La constricción del espacio se ha convertido también en un principio de acción fuera del ámbito de las salas. La posibilidad de llevar una experiencia escénica a espacios que proponen una coerción extremada o asfixiante, bien sea por su reducida extensión, bien por lo que significan o connotan (bien por ambas razones), se ha vuelto recurrente durante los años últimos. El uso, ocasional o estable, de domicilios particulares o de habitaciones de hoteles, para la realización de espectáculos es un síntoma de esta tendencia, pero adquieren especial relevancia propuestas como la de Punto muerto, el texto escrito por Blanca Doménech, que se ha representado en diversos urinarios masculinos, que acogen al único actor de la obra y a un número necesariamente reducido de espectadores que se agolpan en el exiguo, incómodo y desapacible espacio utilizado para el espectáculo. También merece atención el proyecto que se inició como Parking Matadero, que encerraba en un automóvil a actores y espectadores: las breves historias escenificadas acaecían en el interior del vehículo que transportaba a unos y a otros o se jugaba con las posibilidades que ofrece el enfrentamiento entre el interior y el exterior. La tensión de las historias tenía un correlato en una situación espacial de fuerte coerción. El actor gallego Quico Cadaval proponía conversaciones individuales en los escaparates de algún comercio. El dramaturgo Alfonso Zurro imaginaba obras muy breves que podrían acaecer en un trayecto en ascensor u organizaba una serie de pequeños espectáculos en habitaciones de hotel, en las que se apretaban los actores y los pocos espectadores que la habitación podía acoger.
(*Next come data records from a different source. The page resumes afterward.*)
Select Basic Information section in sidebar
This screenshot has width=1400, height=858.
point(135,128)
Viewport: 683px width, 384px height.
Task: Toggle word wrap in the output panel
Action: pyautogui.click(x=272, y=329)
En un curioso cruce entre la itinerancia y el espacio asfixiante y coercitivo podrían situarse algunas de las experiencias escénicas y políticas de Leo Bassi. Su iniciativa del “Bassi bus”, a la que invitaba a cuantos ciudadanos quisieran sumarse y que recorría, a la manera de un viaje turístico de signo inverso, lugares de la ciudad de Madrid cuya existencia resultaba vergonzante y era ocultada a la vista pública, supuso durante un tiempo una acre crítica política vertida desde el humor irreverente y paradójicamente festivo de un actor que se considera a sí mismo heredero de la tradición bufonesca y de la ilustración volteriana.

La relación entre artes escénicas y acción política parece cerrar un círculo de influencias y contaminaciones mutuas, en el que el denominador común puede encontrarse en una activa, intencionada, reivindicativa y poética presencia corporal en el ámbito del espacio público con una voluntad de encuentro y transformación, simbólica y real, de ese espacio.